From The Boston Globe, January 10, 1077
POLITICAL CIRCUIT
By DAVID FARRELL
Cloherty: the last of a breed
The death of former Rep. Peter Cloherty of Brighton was a shock to veteran politicians who knew him. They knew his health had been failing in recent years, but it was difficult to accept the idea that the garrulous veteran of a hundred political skirmishes would be heard no more.
Peter Cloherty had his faults, to be sure. He had a propensity for involving himself in political brawls and dealings which were often embarressing and ultimately fatal to his legislative career 14 years ago.
He was a showman, always, as he demonstrated in Chicago during the 1952 Democratic National Convention when he made a big thing out of the small fire he extinguished near the speaker's rostrum.
A decade later, during the bitter and acrimonious Democratic preprimary convention battle between Edward M. Kennedy and Edward J. McCormack, he was at it again. Peter--as his close friends usually referred to him--was throwing verbal bombs and spreading stories in the convention hall and the hotel lobbies that the then President John F. Kennedy was trading postmasterships in exchange for delegate votes for brother Ted.
Cloherty's performance in Springfield during that tension-filled gathering of the state's Democratic leaders demonstrated the intense personal loyalty which always characterized his up-and-down career. He was true to the McCormacks at a time when it was easier to side with a family headed by the President of the United States and the Attorney General.
That's why Speaker John W. McCormack and his nephew were in the forefront of the crowd at Cloherty's wake.
Cloherty invariably was at odds with the press which he felt went out of its way to hound him. As a result, he mistrusted most newsmen and kept some distance from them.
But there were many redeeming qualities about Cloherty which were hidden by the rough-and-tumble facade he exhibited whenever he was visible on a public forum.
His friends--and he had a legion of them--are quick to tell of his generosity to many causes. State Treasurer Robert Q. Crane, whose own selfless labors among the indigent and ill in nursing homes and hospitals are not generally known or disseminated by the media, describes Cloherty as "the most generous man I ever met."
"Peter could be overbearing and times seemed to have a million faults," the treasurer said. "But he had a big heart and always gave until it hurt."
"He was the last of his kind, the end of an era. I doubt tha there ever was another politician quite like him and I'm certain there never will be again."
During his two terms in the House from 1959 through 1962, Cloherty established himself as a very competent legislator.
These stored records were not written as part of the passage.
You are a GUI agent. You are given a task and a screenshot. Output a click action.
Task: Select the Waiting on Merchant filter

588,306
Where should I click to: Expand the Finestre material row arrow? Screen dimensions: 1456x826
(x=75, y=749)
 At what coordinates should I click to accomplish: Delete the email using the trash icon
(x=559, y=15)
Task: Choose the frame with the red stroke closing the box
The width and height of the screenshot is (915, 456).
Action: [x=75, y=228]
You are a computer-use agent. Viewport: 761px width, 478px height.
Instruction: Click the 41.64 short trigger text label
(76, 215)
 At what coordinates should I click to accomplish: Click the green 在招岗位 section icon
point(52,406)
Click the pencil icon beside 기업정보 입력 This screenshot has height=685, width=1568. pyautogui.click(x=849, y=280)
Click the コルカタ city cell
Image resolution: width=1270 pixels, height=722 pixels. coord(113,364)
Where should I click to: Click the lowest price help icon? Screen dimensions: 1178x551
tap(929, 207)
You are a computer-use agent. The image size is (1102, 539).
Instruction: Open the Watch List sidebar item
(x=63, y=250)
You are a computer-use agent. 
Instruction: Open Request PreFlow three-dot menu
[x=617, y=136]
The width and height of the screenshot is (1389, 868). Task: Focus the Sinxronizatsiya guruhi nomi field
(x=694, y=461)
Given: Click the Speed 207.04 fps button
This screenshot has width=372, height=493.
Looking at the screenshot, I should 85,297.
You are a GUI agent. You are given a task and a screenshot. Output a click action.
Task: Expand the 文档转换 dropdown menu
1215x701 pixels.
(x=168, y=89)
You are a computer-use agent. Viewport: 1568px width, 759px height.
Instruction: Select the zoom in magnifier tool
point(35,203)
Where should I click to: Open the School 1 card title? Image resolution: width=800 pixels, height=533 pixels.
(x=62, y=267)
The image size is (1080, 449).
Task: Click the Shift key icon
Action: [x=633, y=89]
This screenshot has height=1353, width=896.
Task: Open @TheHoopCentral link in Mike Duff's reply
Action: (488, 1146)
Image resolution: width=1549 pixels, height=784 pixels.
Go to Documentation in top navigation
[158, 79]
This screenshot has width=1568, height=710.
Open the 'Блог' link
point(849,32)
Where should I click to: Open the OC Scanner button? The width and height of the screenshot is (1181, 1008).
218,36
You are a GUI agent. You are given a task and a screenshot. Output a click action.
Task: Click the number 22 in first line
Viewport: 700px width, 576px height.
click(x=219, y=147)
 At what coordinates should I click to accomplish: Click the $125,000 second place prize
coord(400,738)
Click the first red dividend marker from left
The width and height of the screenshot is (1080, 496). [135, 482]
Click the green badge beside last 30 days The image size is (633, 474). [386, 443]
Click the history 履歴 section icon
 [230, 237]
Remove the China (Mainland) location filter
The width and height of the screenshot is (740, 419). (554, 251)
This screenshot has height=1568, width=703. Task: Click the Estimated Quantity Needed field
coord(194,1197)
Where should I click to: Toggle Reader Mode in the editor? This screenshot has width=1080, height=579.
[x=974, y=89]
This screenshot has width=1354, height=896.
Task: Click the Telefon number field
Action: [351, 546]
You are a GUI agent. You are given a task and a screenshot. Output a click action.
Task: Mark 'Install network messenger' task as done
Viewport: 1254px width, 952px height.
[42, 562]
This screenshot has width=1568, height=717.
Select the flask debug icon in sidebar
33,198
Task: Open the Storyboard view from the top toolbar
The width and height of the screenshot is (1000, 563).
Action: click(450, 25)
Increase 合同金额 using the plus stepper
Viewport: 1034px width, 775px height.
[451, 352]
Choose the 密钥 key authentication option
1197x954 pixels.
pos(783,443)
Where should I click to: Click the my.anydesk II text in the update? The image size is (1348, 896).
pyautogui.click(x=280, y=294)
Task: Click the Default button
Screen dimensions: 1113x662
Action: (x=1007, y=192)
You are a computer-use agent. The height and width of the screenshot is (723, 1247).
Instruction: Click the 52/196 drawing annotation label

He worked hard, tended tenaciously to his committee responsibilities throughout the annual January-March crush of public hearings, and generally displayed a fine sense of government.
It was no accident when his colleagues elected him president of the freshman class of representatives in 1959. He earned it.
Cloherty got into trouble when he was outside the legislative arena. His problems after he left the Legislature usually emanated from a peculiar inability to establish priorities and balance in his various endeavors.
He had a good sense of humor and could laugh at himself on occasion, as he did 10 years ago when he was spotlighted by the New Bedford Standard-Times. The newspaper revealed that the taxpayers of Massachusetts were still paying Cloherty $500 a month to investigate the possibility of Massachusetts participation in the New York World's Fair which had closed two years earlier in 1965.
He had been on that payroll for 4½ years and it seems that none of the legislative leaders who retained him had bothered to terminate his services after the New York exposition, Cloherty replied that there were "some misconceptions" about his responsibilities.
It was essential he stay on the job, he said, until a final accounting of the state's expenditures at the fair was made by the New England Council which supervised the region's participation in the fair. "I've been trying for a year to obtain the final accounting, but have had no success," Cloherty said. His red-faced associates decided to forego the accounting and terminated his services immediately.
As Treasuer Crane said, there'll never be another quite like Peter Cloherty. He's found the peace which seemed to elude him during his tumultuous life.
David Farrell is a Globe political columnist.